>> Start EXCERPTED TEXT

"I welcome the celebration you are now beginning. It is timely not only because it marks
a century of accomplishment, but it comes at a time when the world needs nothing so much
as a better mutual understanding of the peoples of the earth"

- Franklin D. Roosevelt

An exposition which celebrated the centennial of Chicago, themed on The Century of Progress. It showcased future technologies and demonstrated to Americans what they could be capable of. At least, as much as it is possible to define humans by the progression of their science and technology.

From May 27 to November 1, 1933, the interest of a considerable part of the civilized world
is focused upon 424 acres of land that lie along the shore of Lake Michigan, edging Chicago.
A little while ago this site was placid lake. Now, shimmering beside the water, a dream city
is risen. It lights the sky with splendour, yet soon will disappear and be merely memory.

The event was particularly timely and poignant because it was held in the depths of The Great Depression, aiming (unofficially, at least) to show that there was, perhaps, some light at the end of the current dark economic tunnel. The World's Columbian Exposition of a few decades previous portrayed America as the product of its past: focusing with a fondly nostalgic and sentimental eye on the methods and traditions of the last century. The 1933 fair went the opposite way, encouraging grand (and comforting) visions of the future that awaited - drawing attention away from the current rather bleak situation - providing Americans with a source of pride and at the same time, reassurance.

As two partners might clasp hands, Chicago's growth and the growth of science and industry
have been united during this most amazing century. Chicago's corporate birth as a village,
and the dawn of an unprecedented era of discovery, invention, and development
of things to effect the comfort, convenience, and welfare of mankind, are strikingly associated.

The fair spanned over four hundred acres of (mostly landfill) land on the shores of Lake Michigan, and received more than 48 million visitors in the two years it was open. Originally it was to be open for 150 days then closed and dismantled; its immense popularity caused it to be reopened in May 1934, remaining until the end of October.

The true international character of the Exposition is indicated by the dramatic and exotic
displays from foreign nations. In response to the invitation of the United States many nations
are participating officially while others are represented by some phase of their industrial,
social, or cultural life.

>> End EXCERPTED TEXT
>> Start RECORDED INFORMATION

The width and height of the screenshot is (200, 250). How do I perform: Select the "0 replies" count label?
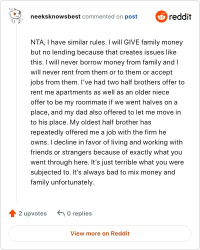point(80,214)
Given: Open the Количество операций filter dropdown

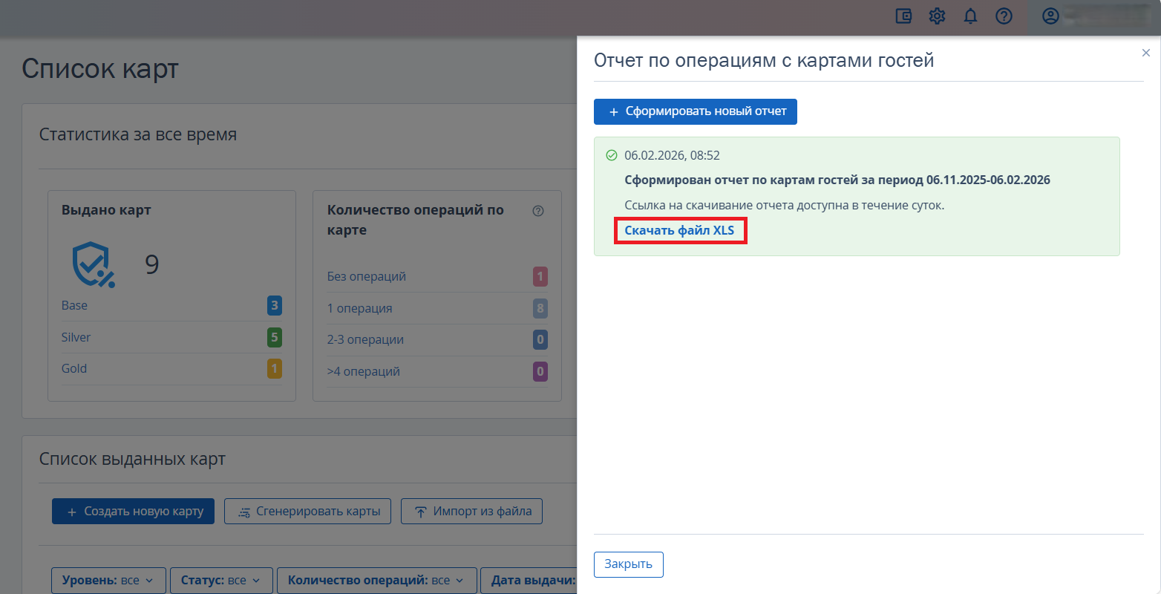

>> End RECORDED INFORMATION

* EXERCISE DETAILS *
Extend the piece on Chicago's 1933 Century of Progress exposition, starting right after its final sentence.

* FINAL RESULT *
Many thousands of exhibits were displayed at the fair, in many categories including art, science, architecture, technology, and accomplishments of individual countries; each that attended had their own display areas. These countries included Italy, Mexico, Great Britain, China and parts of Scandinavia. Many individual companies had their own displays as well, some in representation of their country of origin.

Here in the making, through years of financial crisis, was a several million dollar public
enterprise going forward steadily along lines not experienced in the history of our national
expositions. A Century of Progress was completed without one cent of taxation being imposed
upon an already heavily burdened citizenry.

A Century of Progress was the first international event to be paid for entirely by private funds. Corporate sponsors and a handful of the wealthiest citizens of Chicago paid for the show - contrast this to the Columbian Exposition which relied heavily on grants from various government agencies. A Century of Progress was actually also a non-profit organisation set up purely to "[hold] a World's Fair in Chicago in the year 1933".

Bold splashes of colour seem almost articulate with the spirit of carnival, a flaming expression
of fun and frivolity which is of the very essence of a Fair. "It would be incongruous
to house exhibits showing man's progress in the past century in a Greek temple of the age
of Pericles, or a Roman villa of the time of Hadrian,"

Aside from the individual exhibitions presented by the various participants, there remained the core site, which was designed as a model city of the future with clean lines and a 'hi-tech' style. Virtually all the constructions contained some element of reaching upwards, and all incorporated a marked focus on colour, new lighting concepts and the idea of movement and ascension to new heights. Whereas the Columbian Exposition conveyed its message through murals and relief designs on the outside of the buildings, for the most part the constructions at A Century of Progress did so entirely with use of form and colour.

The ascension theme was exemplified by the General Motors building with its gold-coloured concrete finger pointing to the sky, and especially the "Sky Ride", which was both an amusement ride and a means of transportation at the site. It consisted of two latticed towers 1850ft apart, which at the time were the tallest structures in Chicago. Suspended by wires 210ft above the lagoon that divided the site, glass-sided cable cars (called "Rocket Cars") would carry passengers across, commanded by certified pilots. Each of the two towers also had an observation deck at the top. This was reached by the "Skyride" elevators, which made the 628ft trip in less than a minute.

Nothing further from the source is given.